Autism: Diagnosis, Resources & Therapies

Your suspicions are true – or maybe you didn’t have a clue and someone else has pushed you to pursue this diagnosis – either way, there it is:

Your child has autism.

Autism Diagnosis, Resources & Therapies Series via My Life as a Rinnagade

At Vanderbilt, the doctor who gave our second family diagnosis said they hate to shock people by bluntly saying “your child has autism.”  They like to spoon feed it to you by saying things like, “after testing, we see that your child does currently meet the cutoff for autism spectrum disorder.”

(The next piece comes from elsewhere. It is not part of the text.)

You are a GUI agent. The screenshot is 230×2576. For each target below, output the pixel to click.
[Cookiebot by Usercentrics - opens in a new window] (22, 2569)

Well, I’m more of a give-it-to-me-straight kinda person, as is my husband, so my response was “so he’s got autism?”  To which, they were forced to reply, “yes.”

So, there, the band-aid’s been ripped off.  Now we can step forward and see what we’re really dealing with.

Did we grieve it?  Yes.  Do we still grieve it at every milestone?  Yes, to some degree.  Do we praise God for the boys’ strengths that defy the stereotypes?  Absolutely.

But we also recognize God’s assignment for us as parents of special needs children:

This will not be easy.  People will not understand.  Your family will not look, feel or function like everyone elses or as you’d imagined when you were pregnant and it is not a mistake this is so.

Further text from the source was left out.